Having had the chance for a chosen family is a blessing; it does make the hard times hurt so much less and heals the heart. My chosen family helped to make me a better mom to my son and wife to my husband, with more love to give than I had ever thought possible.
I'm not sure what having a strained relationship has to do with it. When I married hubby, we created our own family.
We have lived all our married life states apart from family and yes, that was hard in the begining. But we are faithful to God and church and have found a purpose bigger than ourselves to live for and people who became our family. I also did a moms group and for 13 yrs have done a prayer group with several ladies for our children and schools.
Most of that time was without estranged family, just distance separating us.
The last two yrs has been with an estrangement from my mil. Believe me, without a LOT of pain that never would have happened. It was very difficult. I do miss her. I wish things could change but she is not going to change. It's not a day to day hurt. We have accepted it as our new normal.
My older sister and my MIL are my "mothers". Otherwise I have a family. But we live apart from all of them. It's better to be alone, lonely (for a little while) and HEALTHY than it is to be in a toxic family.
ADD: Oddly, what gave me some courage re. "choosing" family, was watching an old series on Showtime called "Robin of Sherwood". It was a story of Robin Hood and his people - but their relationships were SO tight, they were a non-blood family who would die for each other. It gave me hope in my early 20's.
I was completely separated from my family for a few years when I was younger. It was necessary for me to learn who I was apart from their dysfunction. I was able to build a family through the support systems I found for people who had had childhoods like mom. It was scary at first, but good for me over the long run. Some of those people are still in my family now that I have created my own family through marriage and child birth. I think a mild separation is good for most young adults for a while, it just depends on how dysfunctional you or your family actually is. I was able to reconcile with my family before both of my parents died. Good luck to you.
My friends are closer to me than some of my family. We have had several sets of friends that we have been super close with over the years, close enough that our kids called them "Aunt" and "Uncle". I have a group of ladies I get together with weekly for "girls night" and since our kids play together weekly and we do a lot of family activities together like camping, hiking, vacations etc, I consider them family.
I would not say it was difficult, only that forming deep relationships can take time and effort.
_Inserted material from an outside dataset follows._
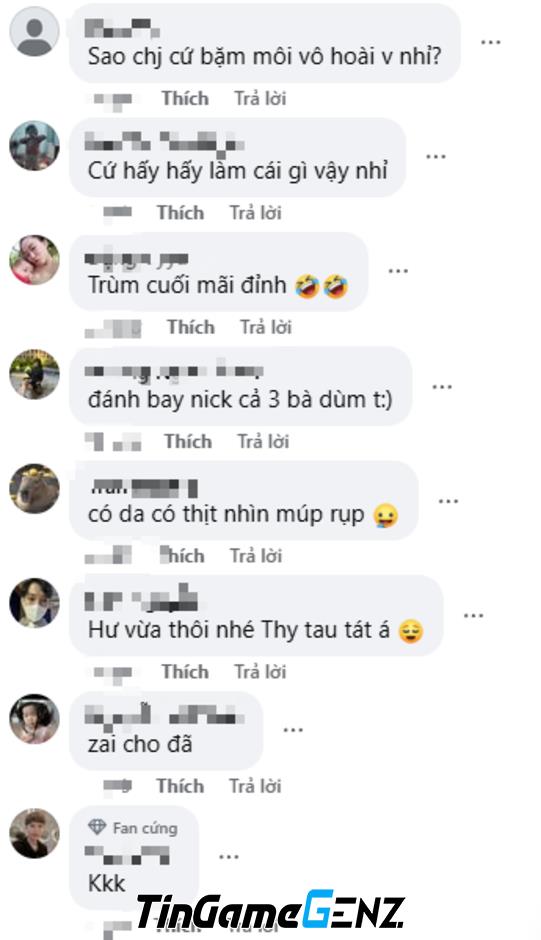Click options dots for 'Hư vừa thôi nhé Thy' comment

click(473, 615)
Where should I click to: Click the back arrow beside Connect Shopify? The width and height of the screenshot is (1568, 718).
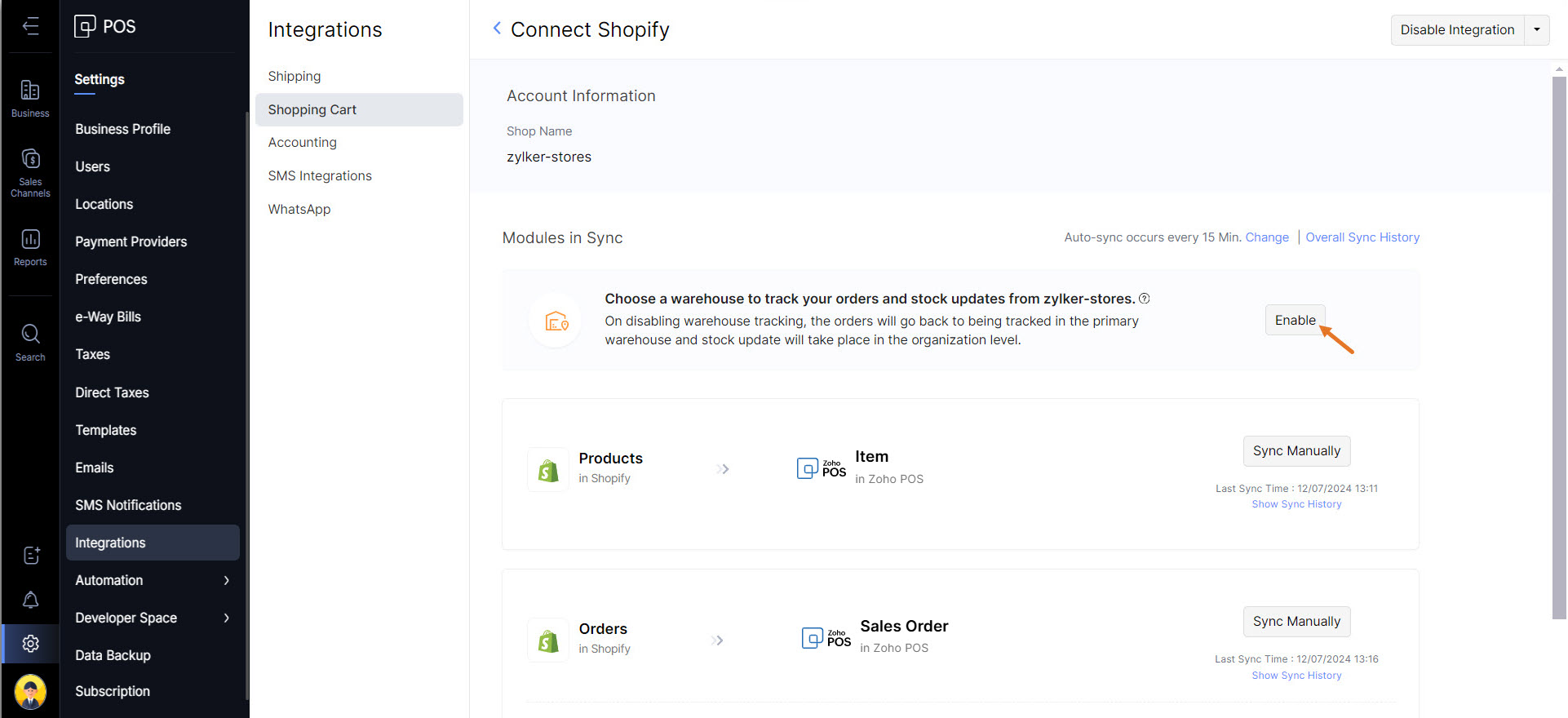tap(497, 29)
My parents live very far away and are divorced as of 20 years ago, so they have separate families very far from my separate family. I was never ostracised and we get along, but my daily life is all my own family and friends completely separate from them. I do have some family members I never speak to because they are pains in the neck. Since becoming an adult 20 years ago I have moved several times and visited them but they almost never visit me and don't know most of the other people in my life besides by kids and ex husband. I'm divorcing and hoping to meet a new husband one day so -more change! It's always been natural to me to live separately from original family. I'm adopted and we moved a lot with military when I was a child and rarely saw grandparents....maybe that's why.
Where I live now most people live near their family for their whole lives. I've heard many people say. 'I thought of doing ___but could I never leave my family". I've never looked at things that way.